Opportunity Abounds: Roadshow Reveals Investor Appetite in Space Remains Strong
‘This Is Now the Most Exciting Time To Work and Invest in Space’
On June 15, 2023, Aird & Berlis LLP hosted a first-of-its-kind Space Tech Investor Roadshow in Toronto, bringing together the worlds of space and finance to discuss the realities and opportunities ahead in the space sector. Attendees were treated to presentations from industry veterans, market intelligence specialists and panellists who addressed the private and public capital markets outlook and high-growth opportunities in Canada and abroad. A few central messages from the day emerged: keep things simple and focus on revenue; institutional investor appetite for pure-play space remains high; and space as a commercial vertical is just hitting its stride.
“There is lots of growth in the space sector and Canada is very well-positioned to tap into these markets,” according to Nathan de Ruiter, managing director of Euroconsult Canada, who discussed seven areas of particular impact where Canadian space innovators have, potentially, the greatest opportunity to have a major presence. Areas identified include satellite broadband connectivity, earth observation, defence and security, satellite IoT, launch, space situational awareness and beyond earth space exploration.
But how do we funnel focus and opportunities? The answer: Start simple and focus on the revenue. If you remove nationalism from the picture and focus on revenue, “you can start to plan small and then go big,” said Bruno Geoffrion, founder of Moon and Mars Industries and keynote speaker for the roadshow. Geoffrion, a veteran of SpaceX from 2007 to 2015, explained how SpaceX’s initial motto of keeping things simple and small enabled the company to grow into the industry leader that it is today, whereas competing orbital launch provider Virgin Orbit experienced failure after beginning with a concept and technology that was overly complex right out of the gate.

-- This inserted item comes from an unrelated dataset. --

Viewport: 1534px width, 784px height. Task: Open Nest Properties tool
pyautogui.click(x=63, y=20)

Canada’s space opportunities remain vast, but a change of focus on supporting space endeavours that capture market revenue might enable it to focus on the small, as opposed to the larger, nationalistic-driven projects. Geoffrion led with the example of a commercial space station and questioned whether and why we need to conceptualize a Canadian space station with human participants, for example. Imagine the cost difference of placing a commercial space station in orbit that does not support a human presence, whose sole objective is to generate revenue from science and manufacturing, and whose developer is one corporation instead of a multitude of nations? “Very quickly you go from requiring complicated life support systems, lavatories, food production and sleep quarters… and what started as a multi-million-dollar mansion all of a sudden takes the form, cost and complexity of a garden shed,” he told attendees.

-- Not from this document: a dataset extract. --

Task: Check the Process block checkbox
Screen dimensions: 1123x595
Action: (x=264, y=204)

Doug Taylor, senior research analyst at Canaccord Genuity Corp. and Keith Abriel, CFO at Maritime Launch Services both noted that there is institutional interest and demand for pure-play space technology in the public markets, but industry is still experiencing “hangover” effects from the wild valuations and catastrophic special purpose acquisition company failures of 2020 to 2021. Public company funding is scarce and this has had knock-on effects upstream with venture capital companies as they are, in many cases, reluctantly funding companies for much longer than their anticipated exit horizon.

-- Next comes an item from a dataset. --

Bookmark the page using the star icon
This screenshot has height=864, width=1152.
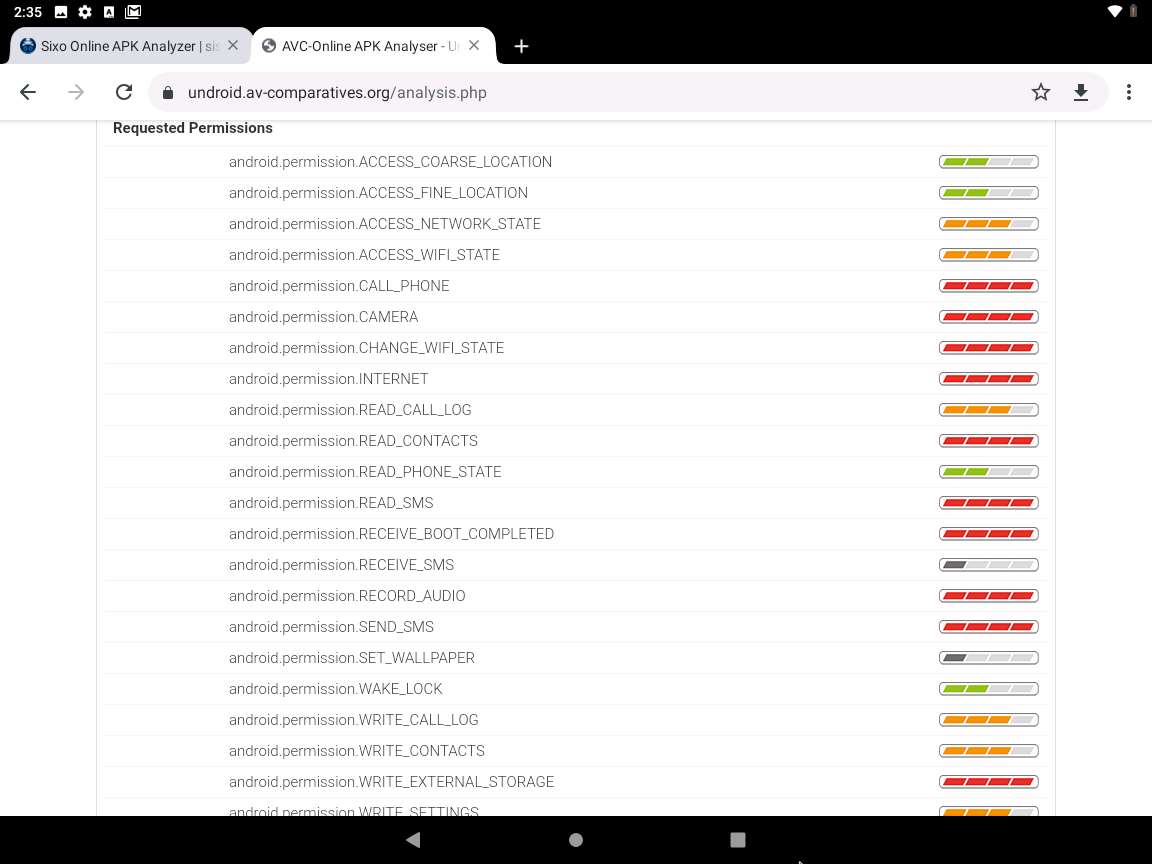[1040, 91]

In the broader space industry and particularly in Canada, there is an opportunity for traditional lending and infrastructure finance tools to come into the industry. Aaron Burnett, CEO of Spaced Ventures, is working on just that, having identified gaps in the funding stack. From an investment perspective, Burnett noted that space-based robotics is an area of opportunity and interest for him, while Christine Tovee, CTO at Wyvern, suggested that for near-term returns of three to five years, anything earth-bound focused is a solid target.
The event concluded with a panel discussion involving five high-growth space technology plays, four Canadian and one U.S.-based. Stéphane Germain, CEO of GHGSat, noted that space is such an exciting opportunity now because “it used to take $100 million to do something meaningful in space, but now you can do something useful with as little as $1 million (with small satellites)… This is now the most exciting time to work and invest in space.”
Stewart Bain, CEO of NorthStar Earth & Space, encouraged people to begin thinking about space “not as the space economy, but as the economy.” So much of what we do in our daily lives and our economy is processed in space that our space infrastructure is inextricably linked to our economic needs, he said.
“A satellite is now the fastest, most affordable way to get information about any location on the planet,” added James Slifierz, CEO of SkyWatch. Only now, the utility of space infrastructure is becoming commercially apparent en masse, and those that appreciate the opportunity will ride this generational high-growth opportunity.
The event also included remarks from David Haight, director of economic, international and regulatory affairs at the Canadian Space Agency.
The Space Tech Investor Roadshow was supported by world-class industry partners, including the Canadian Space Agency, Euroconsult, Space Canada and Creative Destruction Lab Space Stream. Collaborators and sponsors include LodeRock Advisors, TMX Group, HighMont Advisors, MNP LLP, Celestial Growth Corp. and Odyssey Trust Company.